*Supplied material*

-------

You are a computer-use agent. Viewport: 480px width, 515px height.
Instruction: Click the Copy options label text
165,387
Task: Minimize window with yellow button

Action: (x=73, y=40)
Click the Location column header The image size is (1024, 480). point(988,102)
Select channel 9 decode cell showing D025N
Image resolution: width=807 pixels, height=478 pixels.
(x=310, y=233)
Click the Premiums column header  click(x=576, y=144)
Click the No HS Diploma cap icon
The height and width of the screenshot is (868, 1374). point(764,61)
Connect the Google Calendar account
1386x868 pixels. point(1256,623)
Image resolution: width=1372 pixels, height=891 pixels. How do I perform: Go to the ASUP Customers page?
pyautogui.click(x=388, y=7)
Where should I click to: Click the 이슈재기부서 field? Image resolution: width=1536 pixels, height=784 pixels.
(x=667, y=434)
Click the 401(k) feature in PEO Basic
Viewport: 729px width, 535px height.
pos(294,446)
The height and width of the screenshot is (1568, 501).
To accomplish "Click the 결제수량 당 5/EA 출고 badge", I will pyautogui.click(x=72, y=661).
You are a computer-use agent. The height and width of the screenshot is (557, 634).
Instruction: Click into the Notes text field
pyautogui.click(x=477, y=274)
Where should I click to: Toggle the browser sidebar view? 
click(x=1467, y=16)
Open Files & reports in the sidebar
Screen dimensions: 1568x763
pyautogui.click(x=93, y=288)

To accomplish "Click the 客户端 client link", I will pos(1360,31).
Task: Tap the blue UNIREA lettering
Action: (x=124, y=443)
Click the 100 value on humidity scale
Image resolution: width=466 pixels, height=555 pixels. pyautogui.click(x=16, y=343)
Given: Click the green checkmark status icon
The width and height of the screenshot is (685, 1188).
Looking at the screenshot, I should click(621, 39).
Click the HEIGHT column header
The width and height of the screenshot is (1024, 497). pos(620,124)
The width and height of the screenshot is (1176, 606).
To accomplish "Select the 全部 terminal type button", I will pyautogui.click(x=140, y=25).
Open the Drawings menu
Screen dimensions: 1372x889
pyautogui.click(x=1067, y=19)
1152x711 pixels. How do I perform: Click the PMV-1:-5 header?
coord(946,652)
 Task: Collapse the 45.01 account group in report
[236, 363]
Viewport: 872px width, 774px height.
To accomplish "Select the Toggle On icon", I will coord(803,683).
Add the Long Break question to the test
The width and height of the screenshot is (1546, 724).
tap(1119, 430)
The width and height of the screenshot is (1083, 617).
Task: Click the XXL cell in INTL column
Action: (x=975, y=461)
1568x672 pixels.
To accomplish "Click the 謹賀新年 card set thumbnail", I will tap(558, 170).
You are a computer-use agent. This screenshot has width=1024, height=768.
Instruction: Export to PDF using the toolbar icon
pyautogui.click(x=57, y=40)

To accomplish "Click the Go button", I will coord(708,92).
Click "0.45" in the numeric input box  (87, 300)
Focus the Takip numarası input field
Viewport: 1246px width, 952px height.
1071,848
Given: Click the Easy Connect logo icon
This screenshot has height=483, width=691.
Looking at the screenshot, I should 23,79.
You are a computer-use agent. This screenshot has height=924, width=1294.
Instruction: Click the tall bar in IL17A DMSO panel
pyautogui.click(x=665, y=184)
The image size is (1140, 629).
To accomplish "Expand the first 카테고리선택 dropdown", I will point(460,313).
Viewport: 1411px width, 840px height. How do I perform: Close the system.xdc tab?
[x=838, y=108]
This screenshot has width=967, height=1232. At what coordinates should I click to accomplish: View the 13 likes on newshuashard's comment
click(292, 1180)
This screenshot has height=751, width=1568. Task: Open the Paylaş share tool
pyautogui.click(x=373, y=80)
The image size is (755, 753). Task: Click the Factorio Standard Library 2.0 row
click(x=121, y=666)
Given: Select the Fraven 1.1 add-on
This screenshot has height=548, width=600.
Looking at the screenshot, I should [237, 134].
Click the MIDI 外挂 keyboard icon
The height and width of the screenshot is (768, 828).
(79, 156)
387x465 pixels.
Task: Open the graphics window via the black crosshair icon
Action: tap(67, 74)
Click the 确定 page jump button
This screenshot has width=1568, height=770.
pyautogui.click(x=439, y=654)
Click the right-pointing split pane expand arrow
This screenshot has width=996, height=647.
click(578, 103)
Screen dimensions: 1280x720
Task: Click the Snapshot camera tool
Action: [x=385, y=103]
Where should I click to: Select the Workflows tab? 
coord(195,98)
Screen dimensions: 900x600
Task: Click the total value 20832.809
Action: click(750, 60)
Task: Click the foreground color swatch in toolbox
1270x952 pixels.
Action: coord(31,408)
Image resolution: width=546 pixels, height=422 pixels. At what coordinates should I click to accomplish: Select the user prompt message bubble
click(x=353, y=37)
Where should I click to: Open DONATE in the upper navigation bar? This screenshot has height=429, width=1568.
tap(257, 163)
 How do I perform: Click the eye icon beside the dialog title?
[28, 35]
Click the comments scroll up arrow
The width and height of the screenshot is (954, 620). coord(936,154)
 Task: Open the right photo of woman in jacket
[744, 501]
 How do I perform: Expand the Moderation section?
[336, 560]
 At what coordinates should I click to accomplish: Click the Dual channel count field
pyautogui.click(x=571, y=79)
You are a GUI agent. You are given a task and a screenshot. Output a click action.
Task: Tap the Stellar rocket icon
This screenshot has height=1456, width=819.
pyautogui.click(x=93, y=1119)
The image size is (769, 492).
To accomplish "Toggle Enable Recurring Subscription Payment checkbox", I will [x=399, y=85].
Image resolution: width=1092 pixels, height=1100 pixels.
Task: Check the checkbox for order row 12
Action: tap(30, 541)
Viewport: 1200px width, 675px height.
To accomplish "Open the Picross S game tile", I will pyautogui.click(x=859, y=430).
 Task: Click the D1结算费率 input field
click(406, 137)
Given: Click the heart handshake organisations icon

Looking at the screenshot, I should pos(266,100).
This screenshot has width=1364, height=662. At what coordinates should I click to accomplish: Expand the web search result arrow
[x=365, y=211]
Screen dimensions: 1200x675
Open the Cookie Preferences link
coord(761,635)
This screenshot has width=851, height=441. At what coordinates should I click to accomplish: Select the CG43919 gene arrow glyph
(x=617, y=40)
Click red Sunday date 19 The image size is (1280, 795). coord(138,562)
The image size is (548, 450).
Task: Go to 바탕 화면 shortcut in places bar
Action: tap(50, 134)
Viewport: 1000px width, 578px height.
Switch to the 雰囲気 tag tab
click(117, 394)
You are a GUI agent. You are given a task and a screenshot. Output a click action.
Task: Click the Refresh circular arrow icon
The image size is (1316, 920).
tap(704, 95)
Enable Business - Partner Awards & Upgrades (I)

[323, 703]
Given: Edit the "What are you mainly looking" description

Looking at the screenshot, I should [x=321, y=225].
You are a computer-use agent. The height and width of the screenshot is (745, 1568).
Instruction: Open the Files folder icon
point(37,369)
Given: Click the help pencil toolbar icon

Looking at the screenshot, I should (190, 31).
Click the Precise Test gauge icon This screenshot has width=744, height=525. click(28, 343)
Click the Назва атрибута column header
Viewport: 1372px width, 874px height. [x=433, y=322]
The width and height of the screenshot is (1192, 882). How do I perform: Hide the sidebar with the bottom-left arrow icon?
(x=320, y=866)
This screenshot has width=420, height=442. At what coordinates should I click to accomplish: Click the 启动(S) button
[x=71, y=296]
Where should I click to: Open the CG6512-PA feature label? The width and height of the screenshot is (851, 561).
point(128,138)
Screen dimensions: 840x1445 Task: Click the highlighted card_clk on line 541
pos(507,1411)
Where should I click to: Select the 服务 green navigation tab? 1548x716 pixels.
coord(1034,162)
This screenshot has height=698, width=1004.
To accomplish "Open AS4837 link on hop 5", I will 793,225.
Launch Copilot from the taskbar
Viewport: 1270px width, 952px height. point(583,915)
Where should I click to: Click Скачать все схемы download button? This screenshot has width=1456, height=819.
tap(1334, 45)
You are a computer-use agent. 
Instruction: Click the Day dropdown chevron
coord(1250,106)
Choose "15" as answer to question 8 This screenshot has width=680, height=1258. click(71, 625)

-------

*Exercise prompt*
Exact reproduction is required: output the lines from the start of the entries above through the line with "Click the Premiums".

*Written answer*
You are a computer-use agent. Viewport: 480px width, 515px height.
Instruction: Click the Copy options label text
165,387
Task: Minimize window with yellow button

Action: (x=73, y=40)
Click the Location column header The image size is (1024, 480). point(988,102)
Select channel 9 decode cell showing D025N
Image resolution: width=807 pixels, height=478 pixels.
(x=310, y=233)
Click the Premiums column header  click(x=576, y=144)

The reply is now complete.